Alors forcément, dans un stade comme ça, je fais un peu tâche dans le public. Par exemple contre l’Irlande, sur le pénalty non sifflé sur Anelka, alors que j’invitais l’arbitre à se manger les testicules et que j’insultais sa famille sur au moins trois générations, une douzaine d’abrutis tentaient de lancer une ola derrière moi. Au comble de la tension, après l’égalisation, j’ai bien tenté un de lancer un “Irlande, Irlande, on t’encule”, mais ça n’a pas pris. Oui, je peux être très vulgaire devant un match de foot. Mais dans un stade on est vulgaire, parce que ça fait partie du foot.

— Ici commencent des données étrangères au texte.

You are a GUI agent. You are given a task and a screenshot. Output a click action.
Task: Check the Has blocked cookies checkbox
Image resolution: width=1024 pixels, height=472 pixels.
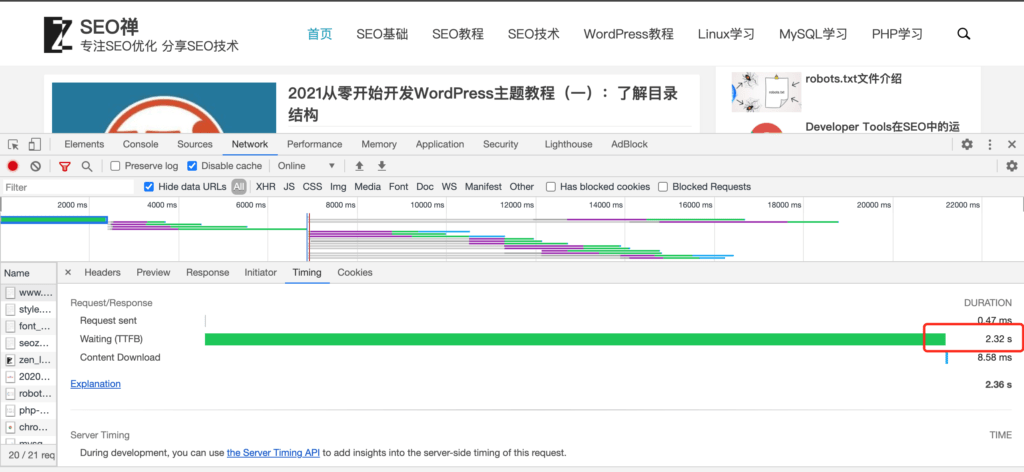click(x=551, y=187)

Un match c’est ce moment cathartique, comme les pièces de théâtre antique ou un bon concert de rock, où l’on peut laisser libre cours à ses sentiments, où l’hybris peut se déchaîner (ouaip, deux mots grecs dans une seule phrase…) . Bien sûr il faut que tout celà soit contrôlé, et je ne me réjouis pas des débordements qui peuvent accompagner les matches, mais de là à annihiler toute manifestation des sentiments dans un vague consensus niais de “fête du football”…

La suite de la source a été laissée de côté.